What are Angular Contact Ball Bearings?

Angular contact ball bearings allow you to support radial and axial loads at the same time with more rigidity. An angular contact ball bearing has an inner and outer ring, with a set of balls that are designed at an angle to the bearing axis. The angular design of angular contact ball bearings is useful as it allows companies to support combined loads.

Moreover, they provide higher stiffness, precision, and high speeds. Angular contact ball bearings come in a variety of combinations of single-row, double-row, and paired angular contact, and they have different design features and capabilities depending on the application. 

Key Features of Angular Contact Ball Bearings

Load Carrying Capacity: Angular contact ball bearings allow you to carry radial and axial loads.

Precision and Speed: Angular contact ball bearings are intended to be used in high speeds and low friction.

Low Operating Temperature: Excellent performance at elevated speeds and temperatures.

Axial Load Capabilities: Can support axial loads greater than conventional radial ball bearings.

Angular Contact Ball Bearings Combinations 

1. Single Row Angular Contact Ball Bearings

Single row angular contact ball bearings are the most common type of angular contact ball bearings. They consist of one row of balls supporting radial as well as axial loads but in only one direction. An axial load creates a contact angle that can vary depending on the application.

Applications: Single row angular contact ball bearings are recommended for any application where an axial load is moderate and unidirectional. Examples – electric motors, machine tools, and automobile steering.

2. Paired Angular Contact Ball Bearings

Paired angular contact ball bearings consist of a set of two or more bearings that are assembled in a way that supports axial loads in both directions. The configurations can either be back-to-back (DB), face-to-face (DF), or tandem (DT).

Back-to-Back (DB) Pair

Description: A Back-to-Back (DB) arrangement has the bearings with the contact angles facing away from one another, allowing the system to support axial loads in both directions.

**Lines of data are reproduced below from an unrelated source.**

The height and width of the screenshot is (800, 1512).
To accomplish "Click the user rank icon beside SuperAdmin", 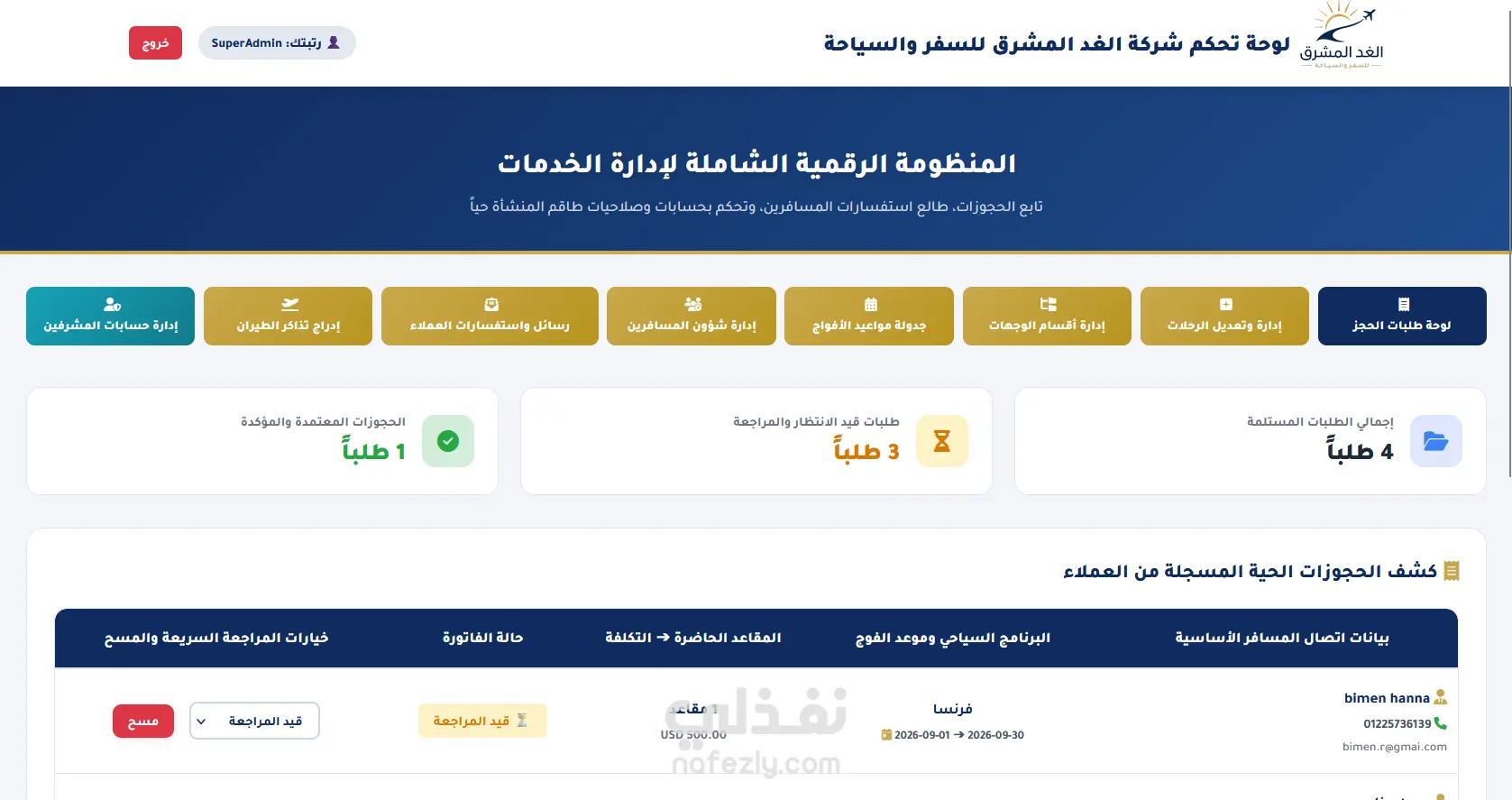I will click(x=334, y=42).
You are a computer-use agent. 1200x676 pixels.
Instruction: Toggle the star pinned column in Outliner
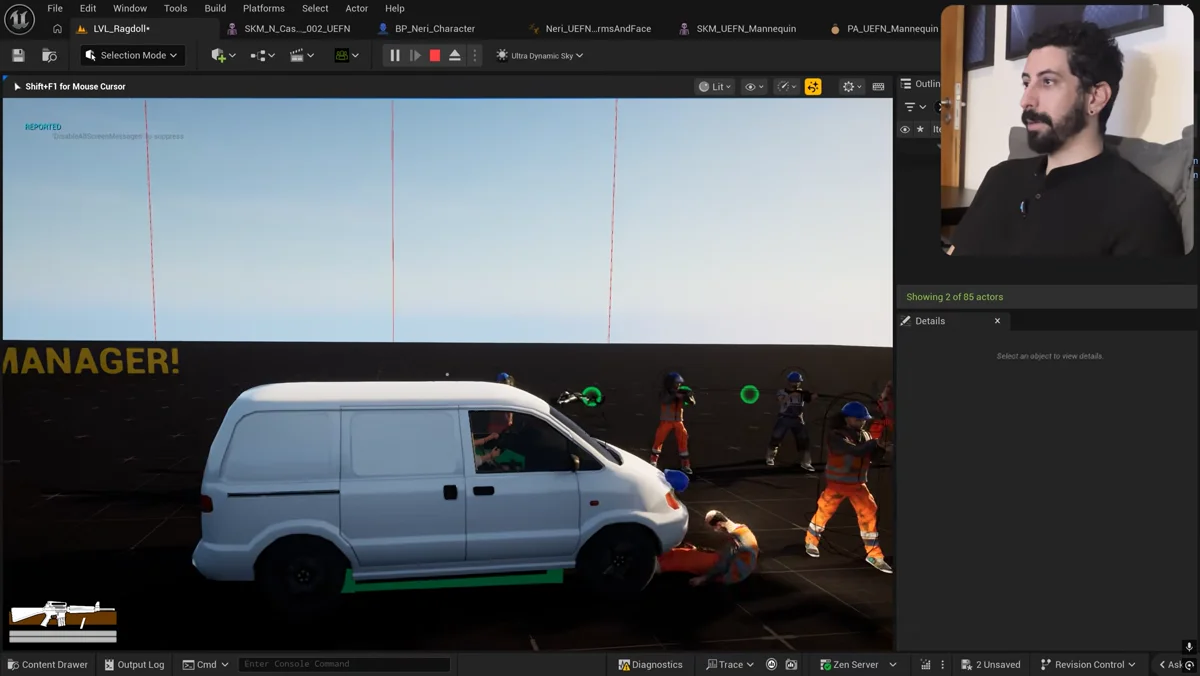(920, 129)
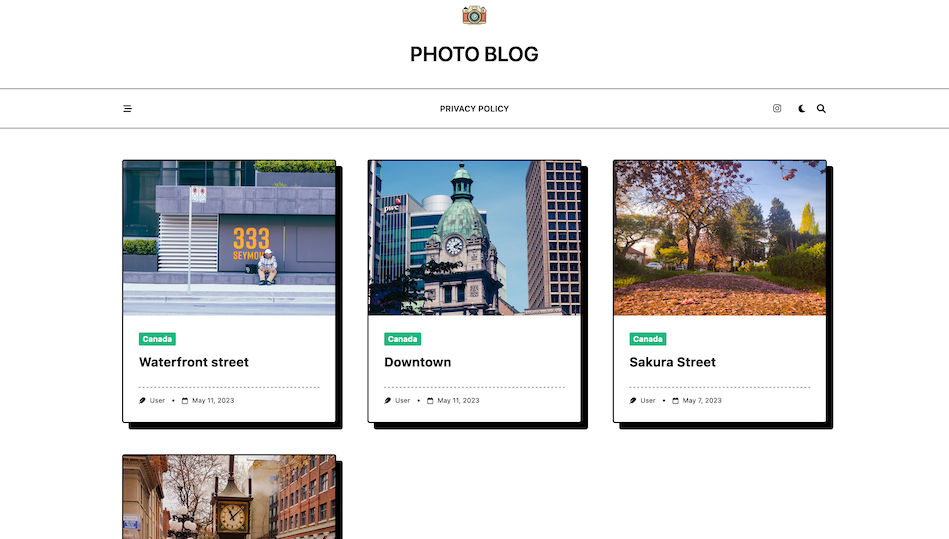Open search with magnifier icon
949x539 pixels.
pos(821,109)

Applications: Common applications include spindles, gearboxes, and machine tool stations where axial load balancing is critical. Back-to-back arrangements of paired angular contact ball bearings usually offer high rigidity and accuracy and can be found in machines like printers and CNC equipment.

Face-to-Face (DF) Pair

Description: An assembly of angular contact bearings in which the contact angles are facing towards each other could be termed a Face-to-Face (DF) arrangement. This allows the assembly to support radial loads while accommodating axial loads in both directions.

Applications: DP is the preferred arrangement in applications where the shaft’s axial displacement should be accommodated while supporting a radial load, e.g., pumps and electric motors. DF is also found in moderate axial load applications that do not require extreme precision, but the axial displacement capability is not an acceptable trade-off.

Tandem (DT) Pair

Description: This set-up consists of bearings with the same contact angle arranged in a series to provide as uniform a load distribution as possible.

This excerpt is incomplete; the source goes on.